══ Extrait du document

Punir est anti-éducatif et contre-productif !
La punition est une pratique qui subsiste dans le monde de l’éducation. Mais son application relève plus du malaise de l’éducateur que du besoin de l’enfant.
Par Lwakale Mubengay Bafwa, éducateur social dans un centre d’accueil d’urgence
La punition est un acte de communication. Un acte qui déclare la culpabilité, répond à l’infraction commise et réaffirme la norme transgressée. Michel Foucault (1) fait le rapprochement entre punition et supplice. Il l’interprète comme une démonstration du pouvoir à dessein répressif et persuasif pour le châtié, et dissuasif pour les potentiels punissables. Souvent, l’accent est mis sur la publicité de la peine infligée pour en souligner la visée correctrice. Bien que sa finalité soit évidente dans la logique judiciaire ; en quoi vaudrait-elle dans le cadre d’une mission socio-éducative ?
Si l’éducation vise l’émancipation, l’autonomie et la responsabilisation du sujet, sanctionner une faute par une peine ne sert qu’à provoquer la peur, l’obéissance ou la révolte. Il est donc évident que la punition n’a rien d’éducatif et, en conséquence, elle n’a aucune place et aucun rôle à jouer dans l’accompagnement socio-éducatif. Que faire alors lorsque les règles, qui assurent la cohésion et l’harmonie sociales, sont transgressées ?
Transgresser n’a rien de pathologique
Que le judiciaire s’emploie à châtier, à blesser, à soumettre et à vexer, force est de constater qu’il a les moyens, non seulement de décréter des punitions, mais aussi d’en assurer l’application et que la visée correctrice est peut-être à ce prix. L’optique socio-éducative inverse la problématique en réduisant les règles de vie et leurs inévitables transgressions au rôle d’outils de construction de l’autonomie et de la responsabilisation.
Dès lors, transgresser n’a rien de pathologique : « L’enfant a besoin d’être reconnu, de recevoir une réponse des adultes qui l’entourent, de vérifier les limites entre le permis et l’interdit, de tester l’autorité »(2). Celui qui apprend n’a-t-il pas droit à l’erreur ? Dans son usage socio-éducatif, la réaction à la violation d’une règle vise à tempérer les pulsions, à différer la satisfaction immédiate des désirs et à aider l’enfant à faire le deuil de certains plaisirs.

════

### Consigne
Recopiez mot pour mot le passage de l'article ci-dessus sur la punition, depuis « Dès lors, transgresser » jusqu'à « de certains plaisirs. » inclus.

══ Liste des données

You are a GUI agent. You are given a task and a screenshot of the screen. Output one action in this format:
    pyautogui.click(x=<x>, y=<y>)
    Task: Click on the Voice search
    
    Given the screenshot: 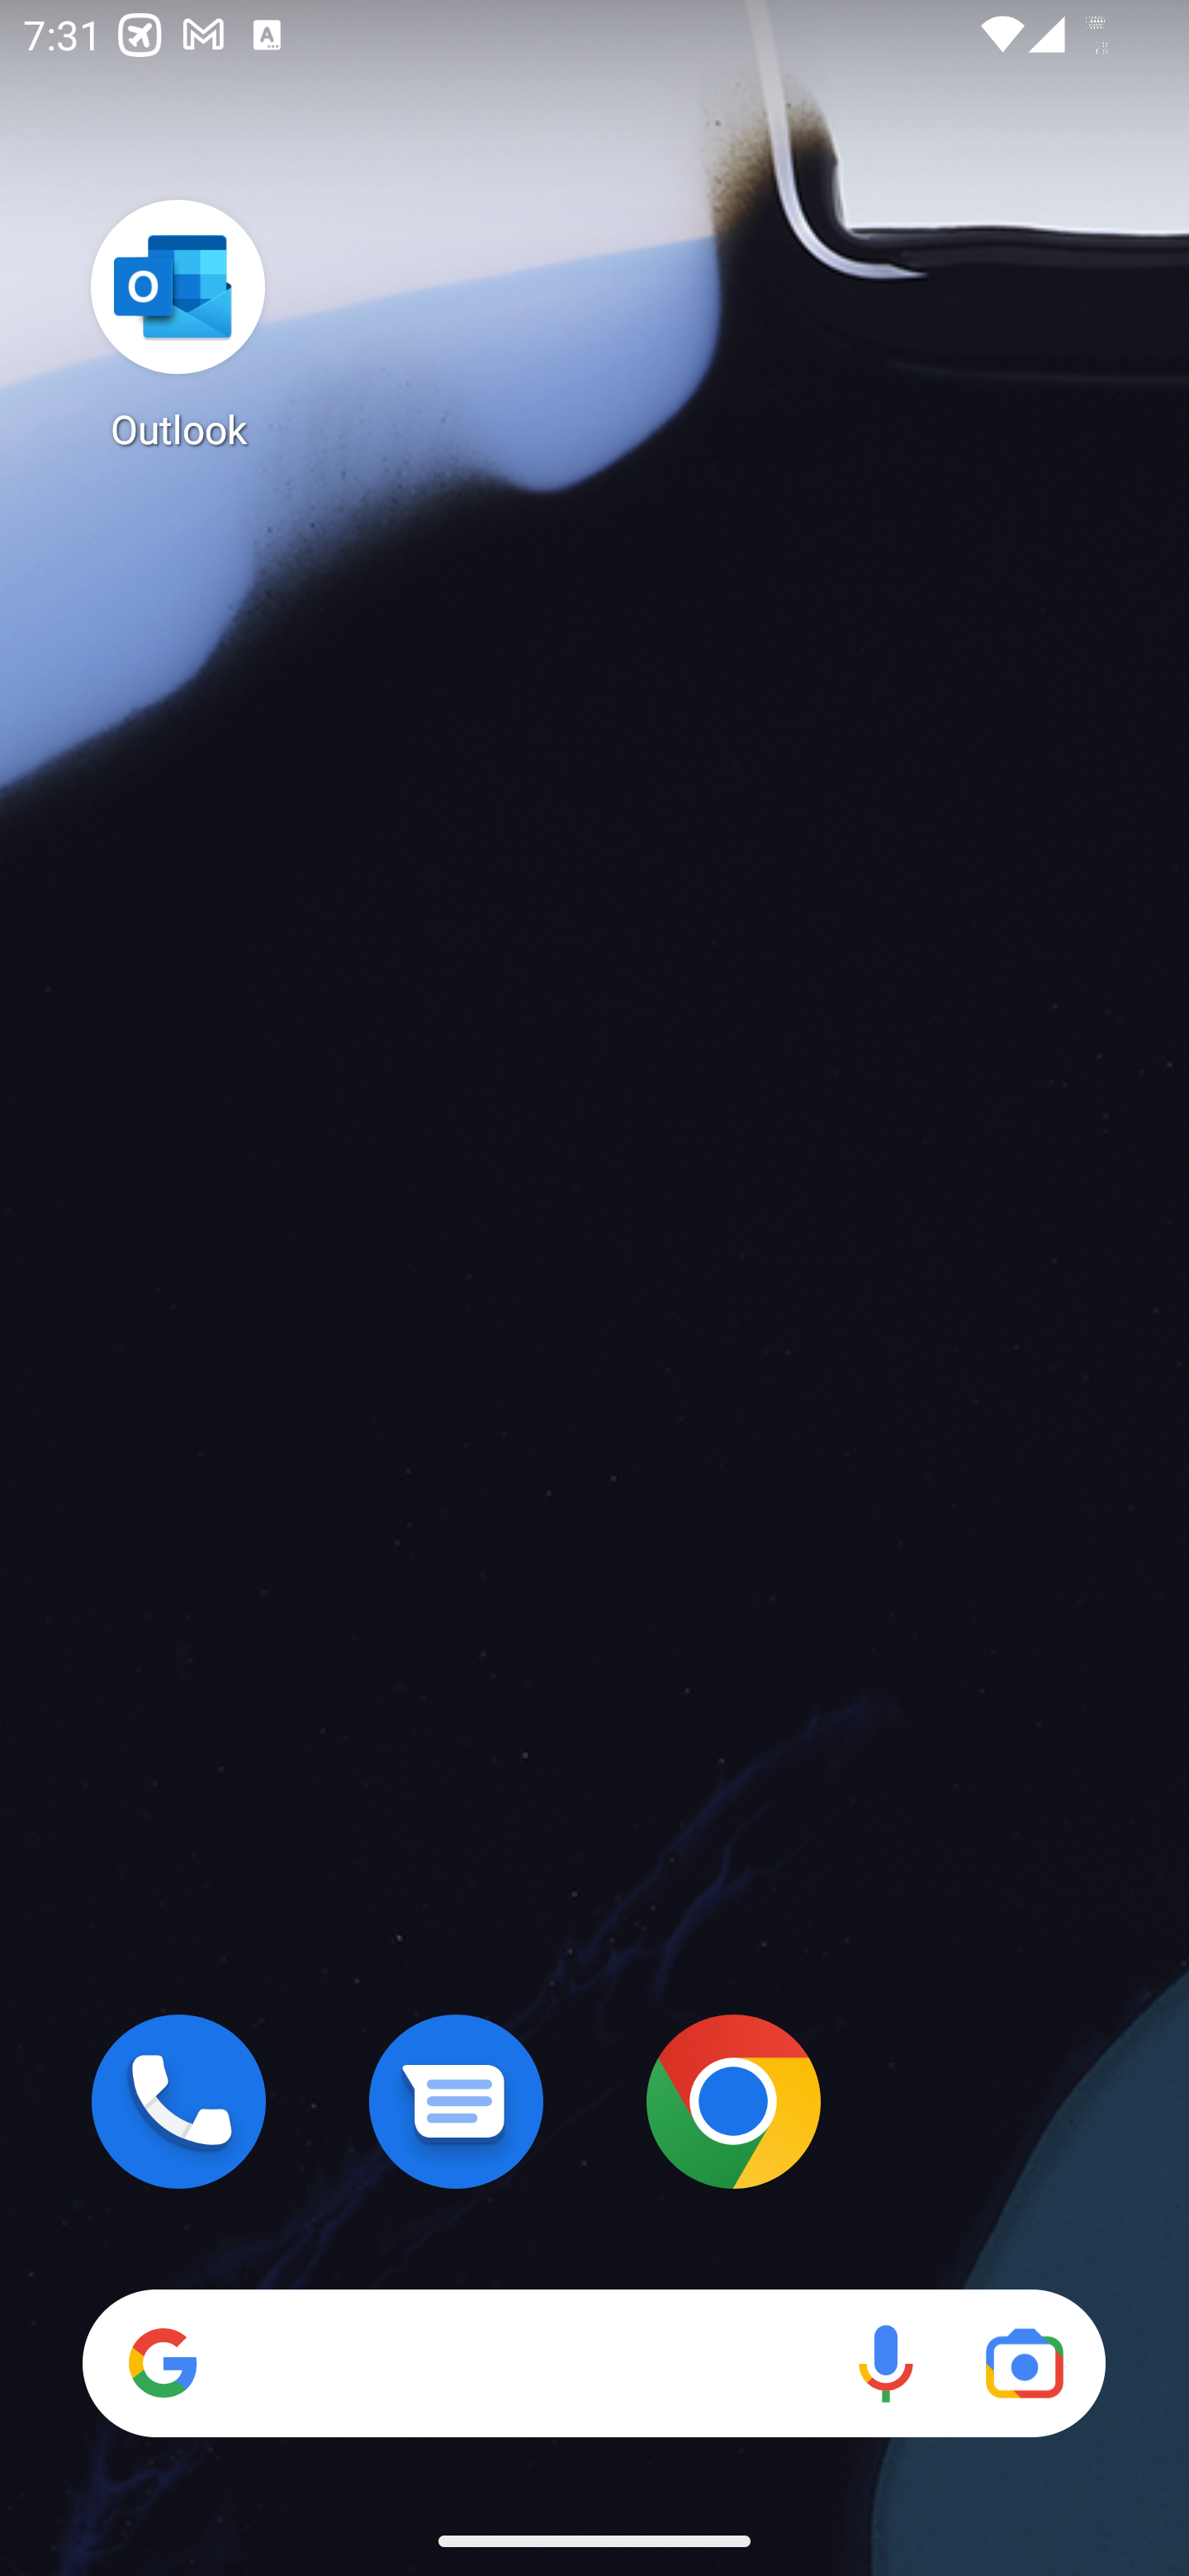 What is the action you would take?
    pyautogui.click(x=885, y=2363)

════

### Corrigé
Dès lors, transgresser n’a rien de pathologique : « L’enfant a besoin d’être reconnu, de recevoir une réponse des adultes qui l’entourent, de vérifier les limites entre le permis et l’interdit, de tester l’autorité »(2). Celui qui apprend n’a-t-il pas droit à l’erreur ? Dans son usage socio-éducatif, la réaction à la violation d’une règle vise à tempérer les pulsions, à différer la satisfaction immédiate des désirs et à aider l’enfant à faire le deuil de certains plaisirs.